> _Required work_
Your task is to transcribe, word for word, the line containing "Terms (103, 587)" and all lines that follow it to the end of the entries. Leave out the pictures.

> _Provided material_
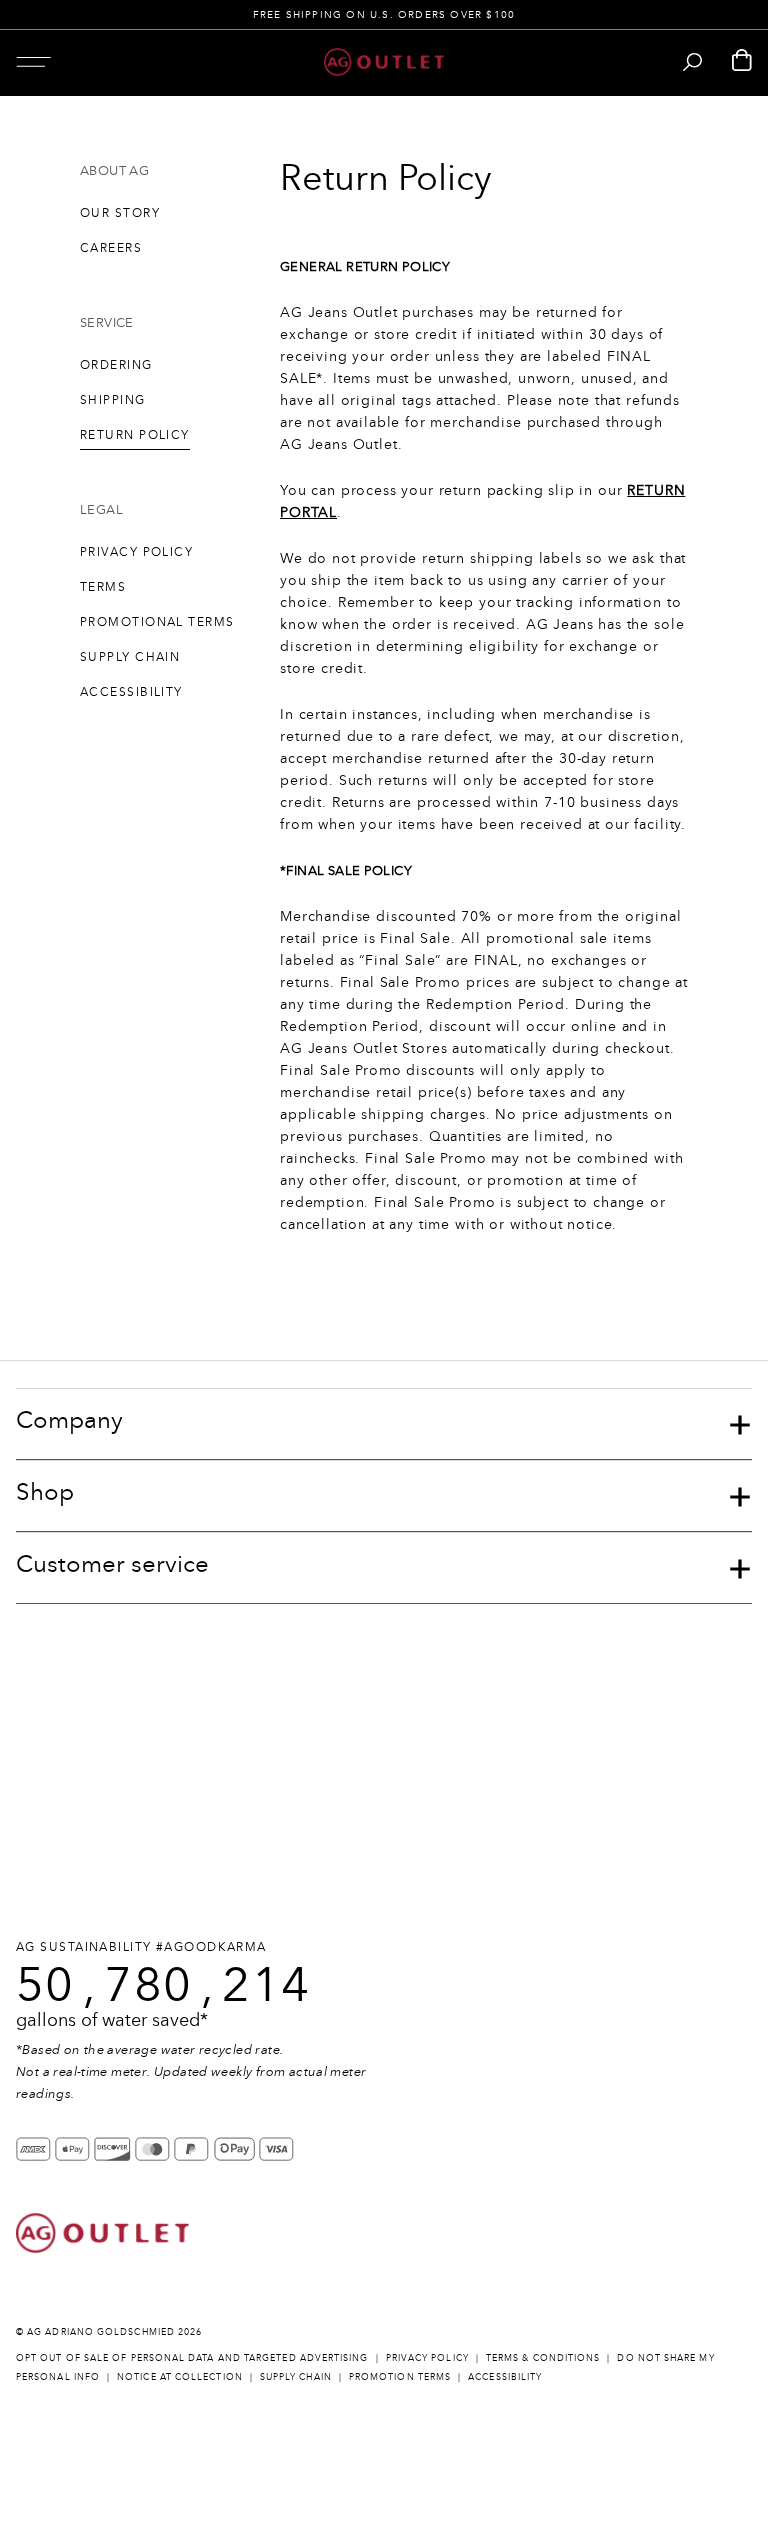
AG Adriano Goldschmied (101, 2331)
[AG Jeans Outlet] (384, 62)
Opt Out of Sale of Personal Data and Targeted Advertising (192, 2357)
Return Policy (135, 435)
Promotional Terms (157, 622)
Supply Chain (130, 657)
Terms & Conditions (543, 2357)
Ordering (116, 365)
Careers (111, 248)
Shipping (113, 400)
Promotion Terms (400, 2376)
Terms (103, 587)
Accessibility (131, 692)
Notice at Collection (180, 2376)
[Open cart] (742, 61)
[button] (33, 61)
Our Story (120, 213)
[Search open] (692, 62)
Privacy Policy (136, 552)
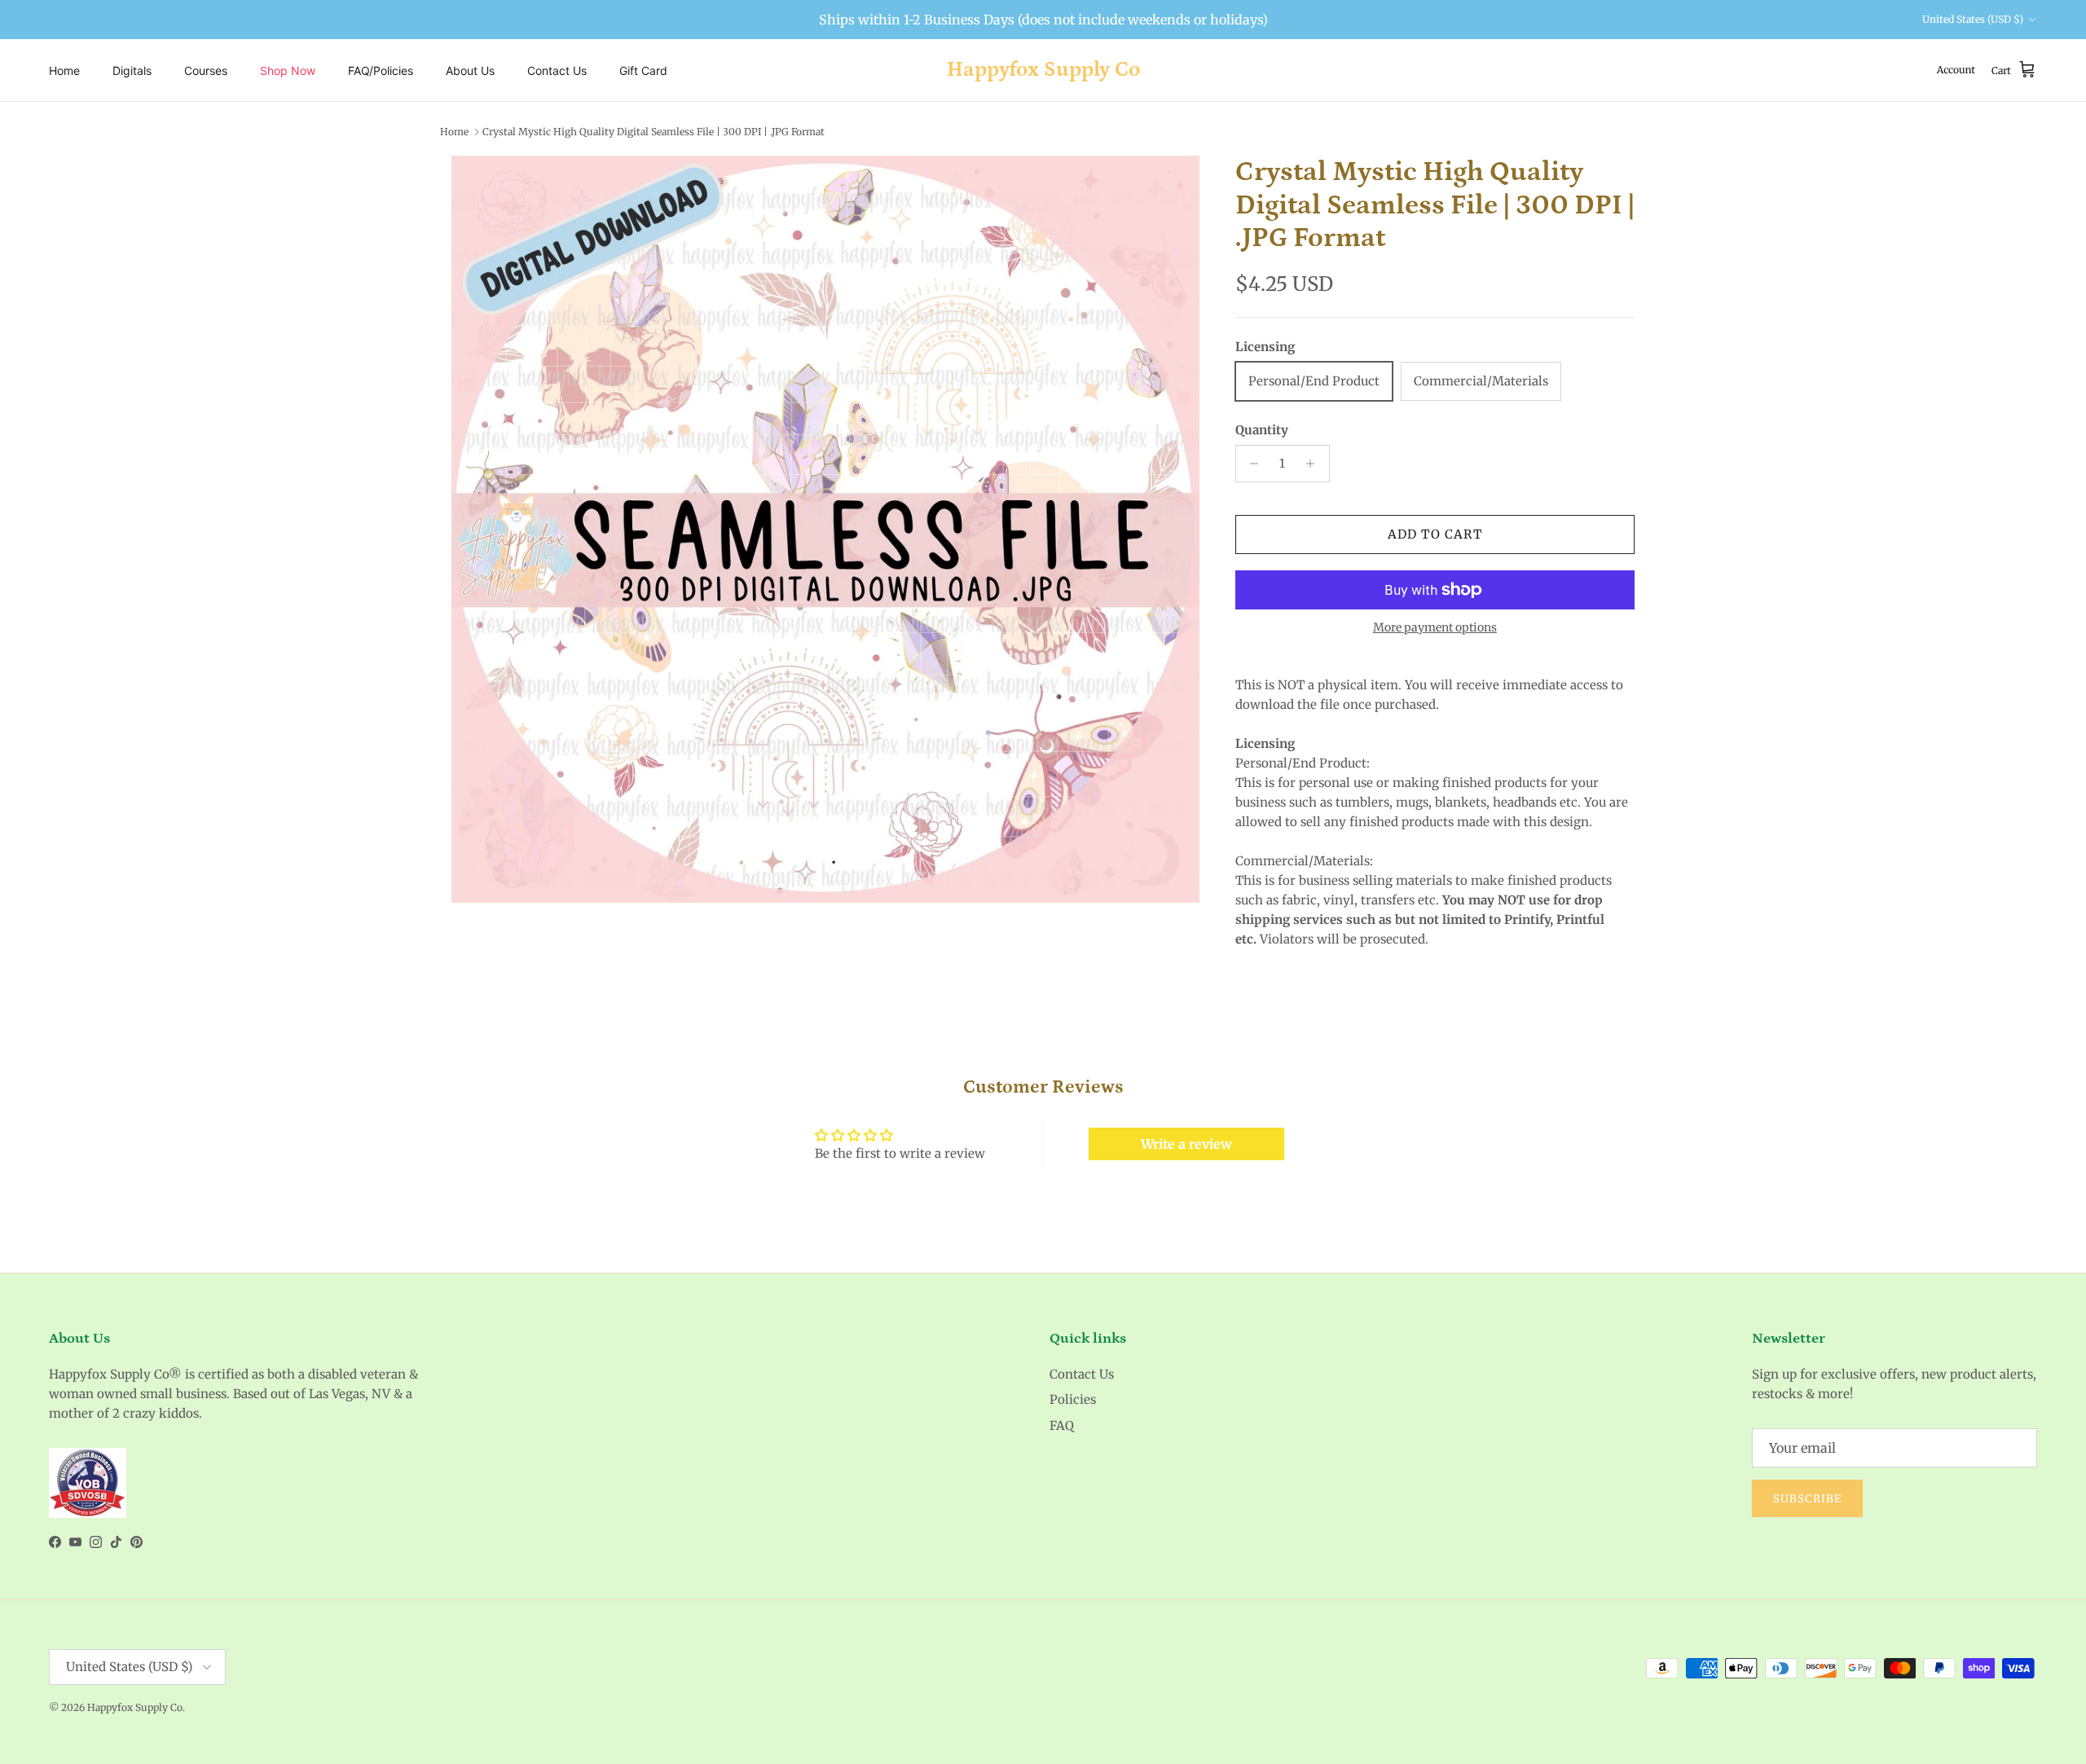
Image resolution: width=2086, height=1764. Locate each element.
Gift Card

> _The completed task_
Terms (103, 587)
Accessibility (131, 692)
Notice at Collection (180, 2376)
[Open cart] (742, 61)
[button] (33, 61)
Our Story (120, 213)
[Search open] (692, 62)
Privacy Policy (136, 552)
Image resolution: width=2086, height=1764. Locate each element.
Gift Card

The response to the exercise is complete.